To top all the nuttiness off, because I watched it so many times I have a zillion questions? First on the list is did you see the blonde lady in the audience smoking and everyone drinking at banquet tables??? It is imperative that I know where the hell is this dinner club and moreover, how do I get a ticket?!?
Saturday, January 28, 2012
What Are Words For...
I have a friend and he is married and has a baby, beautiful home, and both he and his with have very good paying jobs. This friend needed to talk because a male friend of his is getting married and it is extremely upsetting to my friend. Upsetting because he likes his friend - a lot. That is a bit confusing.
Then a guy I worked with over 15 years ago contacted me out of the blue. When we worked together he was married to a woman and yet always screwing around on her with guys. She found out because he gave her an STD! At the time he had no one to speak with so he came out to me and told me all about it. I gave advice but flashback to this week and he is still married to the same woman and yet now has two children. He is in the grips of a self admitted, very tough mid-life crisis because he is so bitter over the choice he made and feels trapped.
I have another friend that wanted to talk this week because he although he loves his wife the prime motivator for him marrying her when he did, was to get his papers. He got his papers and now three years into it and he is miserable with her. He actually was crying as he spoke to me.

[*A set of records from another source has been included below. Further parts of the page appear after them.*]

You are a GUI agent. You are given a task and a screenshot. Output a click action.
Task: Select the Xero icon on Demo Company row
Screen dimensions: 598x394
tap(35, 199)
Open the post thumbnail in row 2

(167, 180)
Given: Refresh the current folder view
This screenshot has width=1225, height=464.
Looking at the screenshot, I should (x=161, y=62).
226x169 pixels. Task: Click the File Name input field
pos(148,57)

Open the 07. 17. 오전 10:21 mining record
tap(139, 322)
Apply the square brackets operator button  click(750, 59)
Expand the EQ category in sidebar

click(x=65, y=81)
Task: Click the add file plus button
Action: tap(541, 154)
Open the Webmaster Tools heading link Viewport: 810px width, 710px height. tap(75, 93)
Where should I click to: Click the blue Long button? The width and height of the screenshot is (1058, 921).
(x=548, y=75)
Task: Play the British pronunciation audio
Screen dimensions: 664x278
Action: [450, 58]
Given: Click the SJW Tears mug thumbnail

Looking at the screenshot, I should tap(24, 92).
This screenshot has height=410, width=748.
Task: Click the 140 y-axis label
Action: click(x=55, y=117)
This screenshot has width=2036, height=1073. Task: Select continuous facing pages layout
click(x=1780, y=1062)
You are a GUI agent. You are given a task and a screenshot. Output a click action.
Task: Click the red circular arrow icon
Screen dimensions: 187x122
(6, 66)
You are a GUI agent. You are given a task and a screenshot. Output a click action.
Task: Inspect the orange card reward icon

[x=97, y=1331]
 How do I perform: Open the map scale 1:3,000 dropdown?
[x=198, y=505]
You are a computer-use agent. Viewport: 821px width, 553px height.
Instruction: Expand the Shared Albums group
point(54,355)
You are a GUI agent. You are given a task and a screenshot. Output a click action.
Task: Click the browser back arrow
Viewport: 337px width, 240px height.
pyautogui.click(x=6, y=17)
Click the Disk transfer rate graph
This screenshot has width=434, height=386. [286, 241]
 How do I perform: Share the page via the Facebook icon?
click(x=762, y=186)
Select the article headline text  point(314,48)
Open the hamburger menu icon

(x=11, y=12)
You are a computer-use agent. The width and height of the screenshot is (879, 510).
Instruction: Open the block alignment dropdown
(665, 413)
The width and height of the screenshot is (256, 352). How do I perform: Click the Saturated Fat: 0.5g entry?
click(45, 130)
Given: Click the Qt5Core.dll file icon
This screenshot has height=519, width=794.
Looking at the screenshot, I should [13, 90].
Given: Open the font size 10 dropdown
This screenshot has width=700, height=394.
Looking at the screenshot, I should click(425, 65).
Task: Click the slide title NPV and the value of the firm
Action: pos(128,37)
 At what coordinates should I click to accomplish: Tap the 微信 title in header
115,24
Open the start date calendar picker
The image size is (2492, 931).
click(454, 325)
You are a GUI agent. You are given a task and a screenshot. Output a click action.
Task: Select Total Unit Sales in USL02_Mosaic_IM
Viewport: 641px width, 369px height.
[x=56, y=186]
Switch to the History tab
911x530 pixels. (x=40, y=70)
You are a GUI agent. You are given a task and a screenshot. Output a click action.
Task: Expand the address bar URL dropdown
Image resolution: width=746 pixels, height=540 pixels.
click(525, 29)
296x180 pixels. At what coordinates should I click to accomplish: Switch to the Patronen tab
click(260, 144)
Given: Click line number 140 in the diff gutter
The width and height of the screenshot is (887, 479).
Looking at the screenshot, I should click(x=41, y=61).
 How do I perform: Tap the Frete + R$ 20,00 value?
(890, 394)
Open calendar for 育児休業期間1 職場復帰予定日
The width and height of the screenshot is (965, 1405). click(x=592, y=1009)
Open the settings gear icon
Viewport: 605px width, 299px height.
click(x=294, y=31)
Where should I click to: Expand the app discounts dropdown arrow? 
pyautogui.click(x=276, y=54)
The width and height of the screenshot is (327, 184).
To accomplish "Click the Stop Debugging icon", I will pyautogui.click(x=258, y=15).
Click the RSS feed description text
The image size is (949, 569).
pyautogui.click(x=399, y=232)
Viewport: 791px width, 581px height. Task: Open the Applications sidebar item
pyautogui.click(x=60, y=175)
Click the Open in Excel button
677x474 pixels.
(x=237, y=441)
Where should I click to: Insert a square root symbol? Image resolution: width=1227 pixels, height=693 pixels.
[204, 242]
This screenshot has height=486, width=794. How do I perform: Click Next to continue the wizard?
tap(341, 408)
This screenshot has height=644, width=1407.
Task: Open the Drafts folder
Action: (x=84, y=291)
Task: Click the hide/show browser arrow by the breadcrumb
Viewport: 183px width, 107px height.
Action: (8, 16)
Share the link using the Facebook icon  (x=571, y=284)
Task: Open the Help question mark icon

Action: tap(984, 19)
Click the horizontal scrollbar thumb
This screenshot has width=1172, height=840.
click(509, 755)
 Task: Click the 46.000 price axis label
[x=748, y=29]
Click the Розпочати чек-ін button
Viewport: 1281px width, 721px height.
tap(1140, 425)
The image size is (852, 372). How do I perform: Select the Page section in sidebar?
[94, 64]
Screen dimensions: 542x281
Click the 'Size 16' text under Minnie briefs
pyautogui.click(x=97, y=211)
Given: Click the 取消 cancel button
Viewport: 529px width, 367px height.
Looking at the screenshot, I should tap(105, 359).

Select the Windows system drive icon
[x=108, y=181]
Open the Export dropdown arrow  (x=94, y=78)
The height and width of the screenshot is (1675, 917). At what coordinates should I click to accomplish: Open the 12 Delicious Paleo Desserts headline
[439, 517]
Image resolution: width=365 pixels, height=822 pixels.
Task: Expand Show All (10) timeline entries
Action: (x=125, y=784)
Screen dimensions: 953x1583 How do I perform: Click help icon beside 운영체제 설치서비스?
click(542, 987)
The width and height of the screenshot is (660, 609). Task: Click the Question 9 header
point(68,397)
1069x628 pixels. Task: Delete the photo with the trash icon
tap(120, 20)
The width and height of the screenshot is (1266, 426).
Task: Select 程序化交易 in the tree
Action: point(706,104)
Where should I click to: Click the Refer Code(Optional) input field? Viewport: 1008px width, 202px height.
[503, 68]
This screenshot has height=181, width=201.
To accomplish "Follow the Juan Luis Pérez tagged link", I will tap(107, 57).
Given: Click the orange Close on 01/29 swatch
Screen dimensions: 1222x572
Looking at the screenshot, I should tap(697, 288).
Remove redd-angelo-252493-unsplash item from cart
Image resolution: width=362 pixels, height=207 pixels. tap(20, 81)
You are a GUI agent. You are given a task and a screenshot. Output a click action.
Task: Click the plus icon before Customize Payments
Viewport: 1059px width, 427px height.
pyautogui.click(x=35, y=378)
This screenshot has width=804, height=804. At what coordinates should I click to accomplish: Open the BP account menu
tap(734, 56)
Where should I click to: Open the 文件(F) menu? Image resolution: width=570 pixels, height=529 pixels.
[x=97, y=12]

You know, I want to be positive. I want to imagine it speaks highly of me to be so trusted as a confidant and a friend. I cannot be positive though. In the midst of all this, I take pills to forget my own worries and to sleep at night. When I do finally feel sleepy I go and lay down in utter darkness and my only thought is that I want everything to stop. I focus on the sound of the clock to overcome the noises in my own head. As I hear the seconds tick away once it is the only audible sound in my black universe - I think to myself that if I can stop the sound well then I will have frozen time and everything will stop and I won't feel anything. I do everything within my mental capacity to stop it and it hasn't stopped yet.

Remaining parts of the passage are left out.